Souvenirs d'un instituteur
1ère partie(suite)
... C'était une course dont le trophée n'était pas une médaille mais l'école satellite( الفرعية) la plus convenable. Quelle loi permettait-elle une abominable injustice? Quel "droit coutumier" se permet-il de "badiner" avec le destin de milliers d'enseignants et enseignantes et qui dispose de leurs affectations telle une épée de Damocles, ayant pour seul "critère" la date d'arrivée à l'école centrale.

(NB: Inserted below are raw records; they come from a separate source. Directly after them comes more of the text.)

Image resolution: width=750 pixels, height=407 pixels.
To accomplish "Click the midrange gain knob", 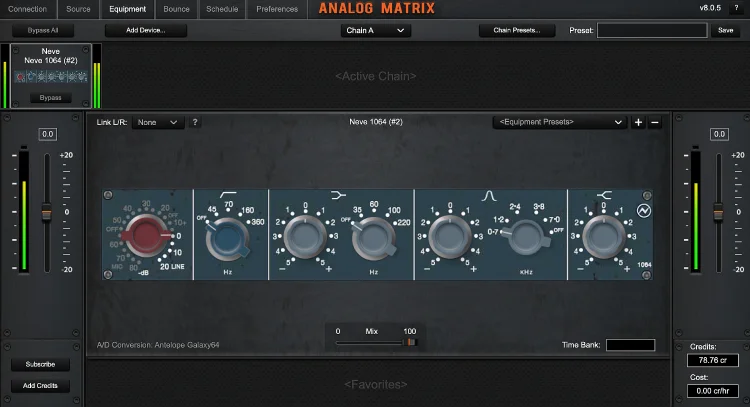I will [449, 238].
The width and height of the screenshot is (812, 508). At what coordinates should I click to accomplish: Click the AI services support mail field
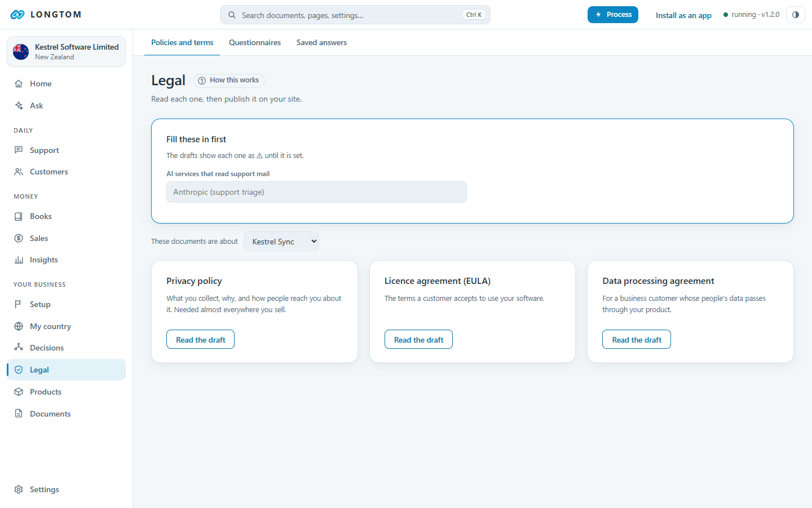click(316, 192)
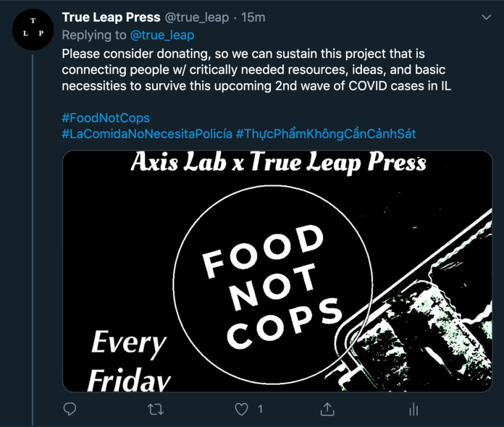
Task: Click the 'Replying to' label
Action: click(94, 35)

Par la bouche d'un concierge qui y travaille, j 'ai appris que j' étais "exilé" à une "école" où je devrais "exercer" seul. J'étais "le tout",la pluie et le beau temps, dans cette école. Par ailleurs, il n'y avait rien, ni eau potable, ni électricité, ni réseau téléphonique (Parfois, il faut relativiser, j'ai dû une fois parcourir une centaine de kilomètres pour faire un appel important, c'était avant les portables et les smartphones! ) (note du traducteur), ni route, ni transport, ni collègue. Non, rien de rien, je ne regrette rien!. Je me suis retourné à mon lieu de naissance car mon passage au S/S où j étais affecté s' est coïncidé avec le souk, une sorte du marché forain hebdomadaire ( l'auteur peut s'estimer chanceux car les affectations sont devenues désormais locales sinon il n'aurait plus pu se permettre le luxe de rentrer chez lui, Juste après la signature du pv ( procès verbal)) ( note du traducteur). Le souk était l'unique journée où l'on pouvait se permettre de se rendre à la localité-exil( il y avait du transport juste ce jour-là)(explication du traducteur)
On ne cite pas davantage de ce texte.